▶ **Exercise objective**
Rewrite the lines from the line with "Task: Click the rewind render history icon" to the line with "[547, 1088]", replacing "icon" with "button" and changing nothing else. Give only those lines.

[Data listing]
::::

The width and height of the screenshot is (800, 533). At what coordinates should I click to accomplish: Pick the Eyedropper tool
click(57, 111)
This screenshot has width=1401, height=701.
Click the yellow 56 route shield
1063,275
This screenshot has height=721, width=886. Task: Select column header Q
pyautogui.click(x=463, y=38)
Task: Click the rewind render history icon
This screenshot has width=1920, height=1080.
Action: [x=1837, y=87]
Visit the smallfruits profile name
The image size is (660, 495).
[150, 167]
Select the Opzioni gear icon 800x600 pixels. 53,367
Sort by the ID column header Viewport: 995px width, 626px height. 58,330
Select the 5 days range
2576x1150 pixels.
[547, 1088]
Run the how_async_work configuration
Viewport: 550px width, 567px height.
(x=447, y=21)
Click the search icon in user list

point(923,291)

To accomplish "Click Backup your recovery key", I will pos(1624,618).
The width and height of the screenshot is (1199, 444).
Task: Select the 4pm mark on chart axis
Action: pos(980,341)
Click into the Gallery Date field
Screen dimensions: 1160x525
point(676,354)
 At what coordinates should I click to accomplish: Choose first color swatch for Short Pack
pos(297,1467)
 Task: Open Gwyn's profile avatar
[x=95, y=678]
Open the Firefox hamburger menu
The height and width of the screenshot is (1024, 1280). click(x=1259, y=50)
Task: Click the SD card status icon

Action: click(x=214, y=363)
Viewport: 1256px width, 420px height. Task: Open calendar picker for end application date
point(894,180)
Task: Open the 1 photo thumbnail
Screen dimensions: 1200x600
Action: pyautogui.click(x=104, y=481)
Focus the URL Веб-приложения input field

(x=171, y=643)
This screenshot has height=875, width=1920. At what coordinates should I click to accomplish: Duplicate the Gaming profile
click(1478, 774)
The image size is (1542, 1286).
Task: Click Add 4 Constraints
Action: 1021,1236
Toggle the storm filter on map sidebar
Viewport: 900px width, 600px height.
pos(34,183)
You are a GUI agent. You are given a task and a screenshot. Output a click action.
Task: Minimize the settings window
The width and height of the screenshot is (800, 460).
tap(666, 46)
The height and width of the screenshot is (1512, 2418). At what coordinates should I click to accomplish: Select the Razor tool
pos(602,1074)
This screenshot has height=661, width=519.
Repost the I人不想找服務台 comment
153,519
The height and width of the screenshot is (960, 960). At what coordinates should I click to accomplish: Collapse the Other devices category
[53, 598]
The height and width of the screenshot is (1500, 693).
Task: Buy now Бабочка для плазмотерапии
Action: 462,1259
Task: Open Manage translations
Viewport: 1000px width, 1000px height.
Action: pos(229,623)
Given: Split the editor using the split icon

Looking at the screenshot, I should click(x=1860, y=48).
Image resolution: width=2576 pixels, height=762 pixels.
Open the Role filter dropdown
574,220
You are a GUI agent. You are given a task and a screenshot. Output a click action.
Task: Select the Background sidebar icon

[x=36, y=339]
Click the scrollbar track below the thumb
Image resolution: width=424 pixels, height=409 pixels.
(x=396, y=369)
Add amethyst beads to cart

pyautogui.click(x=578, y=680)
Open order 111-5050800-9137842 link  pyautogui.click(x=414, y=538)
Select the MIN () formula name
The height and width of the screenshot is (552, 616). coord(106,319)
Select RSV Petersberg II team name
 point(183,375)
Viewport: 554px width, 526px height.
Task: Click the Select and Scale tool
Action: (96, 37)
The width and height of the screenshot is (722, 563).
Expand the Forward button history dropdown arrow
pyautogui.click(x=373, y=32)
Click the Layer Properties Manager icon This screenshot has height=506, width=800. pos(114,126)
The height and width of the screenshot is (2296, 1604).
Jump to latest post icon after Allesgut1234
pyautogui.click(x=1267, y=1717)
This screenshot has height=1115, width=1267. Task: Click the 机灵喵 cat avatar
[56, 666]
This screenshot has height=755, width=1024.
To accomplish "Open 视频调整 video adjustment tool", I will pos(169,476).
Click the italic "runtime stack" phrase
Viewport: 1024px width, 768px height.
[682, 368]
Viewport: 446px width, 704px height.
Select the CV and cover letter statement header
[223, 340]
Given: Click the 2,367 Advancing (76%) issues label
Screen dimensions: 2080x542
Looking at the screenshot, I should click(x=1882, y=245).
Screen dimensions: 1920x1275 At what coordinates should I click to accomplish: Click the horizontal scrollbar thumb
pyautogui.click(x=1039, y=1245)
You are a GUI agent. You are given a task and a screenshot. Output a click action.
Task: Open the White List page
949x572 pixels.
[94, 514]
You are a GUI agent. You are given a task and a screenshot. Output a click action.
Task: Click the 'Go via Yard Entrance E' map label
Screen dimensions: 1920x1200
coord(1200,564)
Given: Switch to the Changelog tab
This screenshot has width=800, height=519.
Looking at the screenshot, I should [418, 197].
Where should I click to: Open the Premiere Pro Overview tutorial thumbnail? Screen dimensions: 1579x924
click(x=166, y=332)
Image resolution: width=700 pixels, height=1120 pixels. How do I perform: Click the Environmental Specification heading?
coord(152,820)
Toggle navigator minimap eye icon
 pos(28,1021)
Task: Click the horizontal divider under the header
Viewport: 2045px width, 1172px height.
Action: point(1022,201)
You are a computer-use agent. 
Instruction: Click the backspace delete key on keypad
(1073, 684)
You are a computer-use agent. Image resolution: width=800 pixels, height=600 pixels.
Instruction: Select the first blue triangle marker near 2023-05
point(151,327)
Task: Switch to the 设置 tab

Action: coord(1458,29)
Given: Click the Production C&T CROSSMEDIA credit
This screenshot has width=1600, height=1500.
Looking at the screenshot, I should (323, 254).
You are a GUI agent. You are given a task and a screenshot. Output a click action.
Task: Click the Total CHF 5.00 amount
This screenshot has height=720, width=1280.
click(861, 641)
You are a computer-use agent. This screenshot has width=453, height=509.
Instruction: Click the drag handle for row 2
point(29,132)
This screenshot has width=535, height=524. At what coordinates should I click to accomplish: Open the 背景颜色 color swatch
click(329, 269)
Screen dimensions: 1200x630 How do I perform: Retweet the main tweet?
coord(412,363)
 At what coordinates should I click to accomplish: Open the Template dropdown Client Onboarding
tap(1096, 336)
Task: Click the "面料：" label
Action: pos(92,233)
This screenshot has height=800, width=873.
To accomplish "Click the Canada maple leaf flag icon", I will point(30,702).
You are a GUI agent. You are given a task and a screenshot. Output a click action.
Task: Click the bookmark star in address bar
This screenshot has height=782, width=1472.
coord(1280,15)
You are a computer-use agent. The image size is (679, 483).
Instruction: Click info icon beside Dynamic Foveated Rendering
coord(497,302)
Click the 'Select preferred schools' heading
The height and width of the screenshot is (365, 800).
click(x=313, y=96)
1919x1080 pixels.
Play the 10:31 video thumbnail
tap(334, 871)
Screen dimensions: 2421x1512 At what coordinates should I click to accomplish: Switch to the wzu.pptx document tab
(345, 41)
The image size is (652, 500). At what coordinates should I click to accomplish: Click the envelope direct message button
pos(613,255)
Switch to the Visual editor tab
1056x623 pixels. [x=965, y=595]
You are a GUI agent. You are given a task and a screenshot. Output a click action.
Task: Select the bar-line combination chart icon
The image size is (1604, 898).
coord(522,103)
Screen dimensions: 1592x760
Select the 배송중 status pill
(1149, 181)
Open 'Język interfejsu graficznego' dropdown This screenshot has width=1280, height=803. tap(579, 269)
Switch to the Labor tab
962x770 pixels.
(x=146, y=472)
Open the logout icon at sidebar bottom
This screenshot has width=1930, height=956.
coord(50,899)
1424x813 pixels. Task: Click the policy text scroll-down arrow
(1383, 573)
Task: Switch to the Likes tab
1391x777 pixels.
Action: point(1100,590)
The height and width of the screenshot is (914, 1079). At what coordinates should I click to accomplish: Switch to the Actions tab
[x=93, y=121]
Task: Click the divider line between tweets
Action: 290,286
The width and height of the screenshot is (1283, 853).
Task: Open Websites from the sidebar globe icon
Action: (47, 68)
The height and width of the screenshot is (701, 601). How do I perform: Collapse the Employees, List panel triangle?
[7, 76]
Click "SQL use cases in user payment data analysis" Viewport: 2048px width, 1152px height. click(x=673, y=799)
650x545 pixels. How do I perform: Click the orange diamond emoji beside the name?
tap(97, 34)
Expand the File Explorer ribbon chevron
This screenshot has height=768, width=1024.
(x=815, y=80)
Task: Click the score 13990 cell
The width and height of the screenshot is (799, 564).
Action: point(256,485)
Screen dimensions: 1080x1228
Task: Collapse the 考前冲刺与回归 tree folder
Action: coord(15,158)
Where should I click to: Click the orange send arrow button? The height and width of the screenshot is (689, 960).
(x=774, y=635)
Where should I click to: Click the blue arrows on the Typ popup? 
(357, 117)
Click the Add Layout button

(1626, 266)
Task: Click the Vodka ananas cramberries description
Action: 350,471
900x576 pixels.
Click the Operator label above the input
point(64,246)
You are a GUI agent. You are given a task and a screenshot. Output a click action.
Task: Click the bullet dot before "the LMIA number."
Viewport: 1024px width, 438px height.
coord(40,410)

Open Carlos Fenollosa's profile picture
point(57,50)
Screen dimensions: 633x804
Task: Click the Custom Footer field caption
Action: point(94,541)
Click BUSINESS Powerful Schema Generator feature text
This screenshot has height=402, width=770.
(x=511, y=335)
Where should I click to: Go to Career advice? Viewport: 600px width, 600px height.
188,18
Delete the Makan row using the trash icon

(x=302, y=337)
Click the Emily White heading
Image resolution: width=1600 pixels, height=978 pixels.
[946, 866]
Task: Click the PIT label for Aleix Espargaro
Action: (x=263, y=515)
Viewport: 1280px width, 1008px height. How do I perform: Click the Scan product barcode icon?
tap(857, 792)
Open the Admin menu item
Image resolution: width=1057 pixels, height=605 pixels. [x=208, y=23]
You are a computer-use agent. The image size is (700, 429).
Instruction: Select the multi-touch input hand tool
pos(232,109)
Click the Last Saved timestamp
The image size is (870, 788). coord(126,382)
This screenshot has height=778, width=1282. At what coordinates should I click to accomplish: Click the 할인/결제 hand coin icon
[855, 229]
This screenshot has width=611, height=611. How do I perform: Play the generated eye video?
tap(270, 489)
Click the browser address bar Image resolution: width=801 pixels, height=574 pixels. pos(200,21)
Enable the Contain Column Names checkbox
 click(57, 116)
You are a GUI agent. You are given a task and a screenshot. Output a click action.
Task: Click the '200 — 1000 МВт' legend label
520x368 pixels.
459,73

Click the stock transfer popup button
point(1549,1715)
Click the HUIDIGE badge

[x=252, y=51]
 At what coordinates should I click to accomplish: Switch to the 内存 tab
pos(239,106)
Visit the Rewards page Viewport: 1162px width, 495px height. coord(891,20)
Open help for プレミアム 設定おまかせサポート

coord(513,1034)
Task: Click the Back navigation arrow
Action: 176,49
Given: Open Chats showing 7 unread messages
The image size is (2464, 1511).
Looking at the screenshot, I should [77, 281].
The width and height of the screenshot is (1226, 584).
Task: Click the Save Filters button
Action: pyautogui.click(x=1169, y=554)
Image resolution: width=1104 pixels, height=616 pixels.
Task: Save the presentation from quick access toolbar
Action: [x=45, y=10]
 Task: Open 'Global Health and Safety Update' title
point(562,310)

::::

▶ **Response below**
Task: Click the rewind render history button
This screenshot has width=1920, height=1080.
Action: [x=1837, y=87]
Visit the smallfruits profile name
The image size is (660, 495).
[150, 167]
Select the Opzioni gear button 800x600 pixels. 53,367
Sort by the ID column header Viewport: 995px width, 626px height. 58,330
Select the 5 days range
2576x1150 pixels.
[547, 1088]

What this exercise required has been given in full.